Weshalb engagieren Sie sich so stark für diese bilinguale Matur?

Auf Ebene der KMU ist vielerorts die erste Fremdsprache nicht Englisch, sondern Französisch. Fächer mit einer guten Reputation werden von den Schülern einfacher und besser gelernt als solche, die in der öffentlichen Meinung weniger Prestige haben. Deswegen ist es fatal, wenn wir Erwachsenen den Schülern das Gefühl geben, Französisch sei nicht so wichtig. Weil es nicht stimmt. Ich kenne mehrere, die später auf dem zweiten Bildungsweg mit Blut, Schweiss und Tränen Französisch nachgeholt haben, weil die Sprache für ihren Beruf essenziell ist. Für sie wäre es viel einfacher gewesen, sie hätten in der ordentlichen Schule gut Französisch gelernt.

Ist diese bilinguale Matur weit mehr als ein Bildungsangebot, nämlich ein Kohäsionsprojekt?

Natürlich. Mich hat es geärgert, dass wir hier am Laufner Gymnasium Schüler aus Liesberg direkt an der Grenze zum Jura hatten, die sozusagen nicht reisefähig Richtung Delémont waren. Denen habe ich gesagt: «Stellt doch mal, wenn ihr vom Dorf nach unten auf die Hauptstrasse kommt, den Blinker nach rechts Richtung Delémont, anstatt wie üblich nach links Richtung Laufen-Basel.» Wir laufen in der Schweiz Gefahr, dass unser quasi natürlicher Bilingualismus, der etwa durch die früher beliebten Austauschjahre gestützt wurde, verloren geht.

Für die Jurassier ist die bilinguale
Maturität wohl wichtiger als für die Schüler aus dem Laufental und Schwarzbubenland?

Die Nachfrage nach der bilingualen Matur ist im Jura höher. Die jurassischen Schüler sprechen bei der Matur perfekt Deutsch und verstehen zudem Schweizerdeutsch, was in keinem Lehrplan vermerkt, aber sehr wichtig ist. Sie werden später einmal ohne Mühe in Basel, Bern oder Zürich studieren oder arbeiten und mit ihren Kollegen auch am Kaffeeautomaten locker plaudern können. Ich sehe gerade für die Region Laufental und Schwarzbubenland ein grosses Potenzial, wenn die perfekte Mehrsprachigkeit dieser Schüler hier eingesetzt wird: in Wirtschaftsprojekten über die Sprachgrenze hinweg. Das Laufental würde so zum Scharnier zwischen dem Raum Basel und dem Jura, der ja selbst in der Standortförderung die Nähe zu den beiden Basel sucht. Der Sprachen-Clash dynamisiert enorm.

Inwiefern?

Es geht um weit mehr, als um die eigentliche Sprache, um mehr als «der Tisch – la table». Es geht auch um Denkstrukturen. Es gibt einen fiktiven Lehrplan: Wenn unsere Schüler der bilingualen Matur aus dem Gymnasium kommen, haben sie den viel breiteren und selbstverständlicheren Zugang zu Lebenswelten. Sie werden ihren Entscheid, ob sie an eine Uni in der Deutschschweiz oder in der Romandie gehen wollen, nicht von der Sprache abhängig machen, sondern davon, welches Fächerangebot für sie an welcher Uni am besten ist. Das ist ein riesiger Vorteil.
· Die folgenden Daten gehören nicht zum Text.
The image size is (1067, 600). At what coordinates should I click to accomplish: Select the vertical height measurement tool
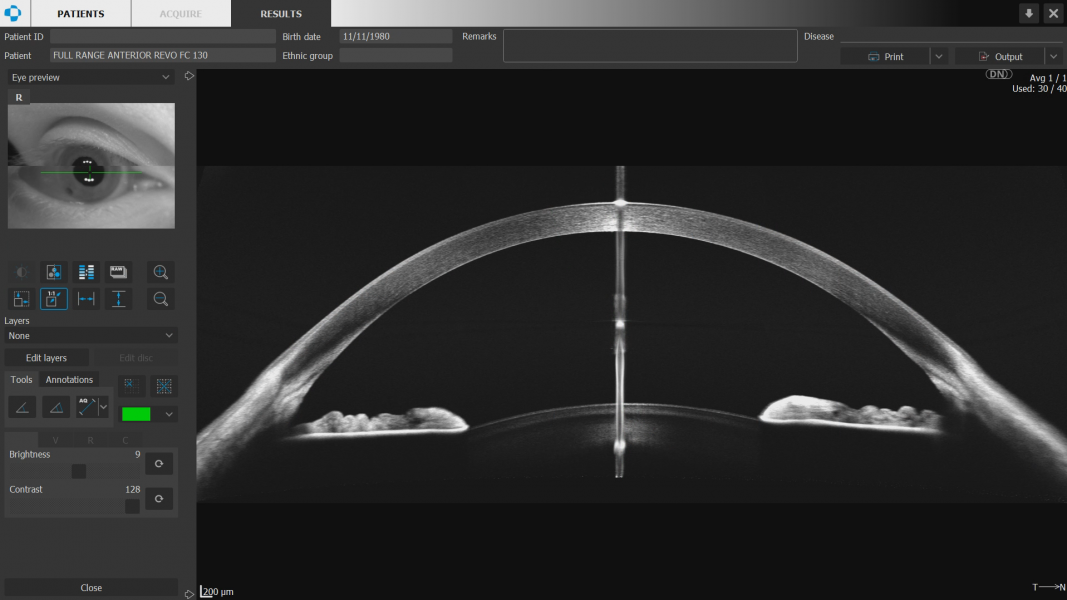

Die Schüler müssen für die bilinguale Matur einiges auf sich nehmen. Einen langen Schulweg, Zusatzaufwand in der Anfangsphase, andere Unsicherheiten. Was sind die Vorteile, die den Schülern den Ausbildungsgang schmackhaft machen könnten?

Aufgrund unterschiedlicher Schulstrukturen dauert die Ausbildung für die Baselbieter Gymnasiasten ein halbes und in Zukunft sogar ein ganzes Jahr weniger lang. Dies ist möglich, weil die Schülerinnen und Schüler des interkantonalen Bildungsgangs überdurchschnittlich motiviert und begabt sind. Neben den sehr guten schulischen Resultaten und den positiven Rückmeldungen zum Lehrgang werden die Finanzen übrigens eines der Argumente sein, das wir in der anstehenden politischen Diskussion im Baselbiet um die Fortführung der bilingualen Matur anführen werden: Für den Kanton kommt ein Schüler, der diese absolviert, unter dem Strich günstiger zu stehen, als einer, der einen der üblichen Ausbildungsgänge gewählt hat. Insofern entspricht die bilinguale Matur durchaus dem Traum gewisser Politiker: exzellente Qualität bei reduzierten Investitionen. Da kann ja wohl niemand dagegen sein.